** About this exercise **
Render the rows below as a Markdown table with two columns, Number and Row Text, giving each non-blank line its sequence number and its full wording.

** Given entries **
━━━━━━

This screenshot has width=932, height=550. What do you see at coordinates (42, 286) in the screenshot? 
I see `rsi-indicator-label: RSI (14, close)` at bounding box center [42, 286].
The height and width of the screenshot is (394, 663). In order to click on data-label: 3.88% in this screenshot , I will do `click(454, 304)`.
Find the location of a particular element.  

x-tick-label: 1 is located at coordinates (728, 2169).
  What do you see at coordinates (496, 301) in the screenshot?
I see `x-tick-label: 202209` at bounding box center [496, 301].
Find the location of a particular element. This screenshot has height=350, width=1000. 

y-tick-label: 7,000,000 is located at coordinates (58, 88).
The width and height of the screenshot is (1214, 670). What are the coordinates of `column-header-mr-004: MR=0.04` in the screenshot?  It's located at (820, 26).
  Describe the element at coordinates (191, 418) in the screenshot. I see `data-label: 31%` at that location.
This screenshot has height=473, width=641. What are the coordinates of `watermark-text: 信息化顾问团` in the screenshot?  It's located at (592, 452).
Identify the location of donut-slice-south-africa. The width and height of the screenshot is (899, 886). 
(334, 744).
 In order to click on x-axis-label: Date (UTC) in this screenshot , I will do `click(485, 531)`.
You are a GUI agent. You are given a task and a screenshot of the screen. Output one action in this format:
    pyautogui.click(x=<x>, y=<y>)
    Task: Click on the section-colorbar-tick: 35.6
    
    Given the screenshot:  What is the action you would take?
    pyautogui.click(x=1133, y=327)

━━━━━━

** Solution to this exercise **
| Number | Row Text |
|---|---|
| 1 | This screenshot has width=932, height=550. What do you see at coordinates (42, 286) in the screenshot?  |
| 2 | I see `rsi-indicator-label: RSI (14, close)` at bounding box center [42, 286]. |
| 3 | The height and width of the screenshot is (394, 663). In order to click on data-label: 3.88% in this screenshot , I will do `click(454, 304)`. |
| 4 | Find the location of a particular element.   |
| 5 | x-tick-label: 1 is located at coordinates (728, 2169). |
| 6 |   What do you see at coordinates (496, 301) in the screenshot? |
| 7 | I see `x-tick-label: 202209` at bounding box center [496, 301]. |
| 8 | Find the location of a particular element. This screenshot has height=350, width=1000.  |
| 9 | y-tick-label: 7,000,000 is located at coordinates (58, 88). |
| 10 | The width and height of the screenshot is (1214, 670). What are the coordinates of `column-header-mr-004: MR=0.04` in the screenshot?  It's located at (820, 26). |
| 11 |   Describe the element at coordinates (191, 418) in the screenshot. I see `data-label: 31%` at that location. |
| 12 | This screenshot has height=473, width=641. What are the coordinates of `watermark-text: 信息化顾问团` in the screenshot?  It's located at (592, 452). |
| 13 | Identify the location of donut-slice-south-africa. The width and height of the screenshot is (899, 886).  |
| 14 | (334, 744). |
| 15 |  In order to click on x-axis-label: Date (UTC) in this screenshot , I will do `click(485, 531)`. |
| 16 | You are a GUI agent. You are given a task and a screenshot of the screen. Output one action in this format: |
| 17 |     pyautogui.click(x=<x>, y=<y>) |
| 18 |     Task: Click on the section-colorbar-tick: 35.6 |
| 19 |     Given the screenshot:  What is the action you would take? |
| 20 |     pyautogui.click(x=1133, y=327) |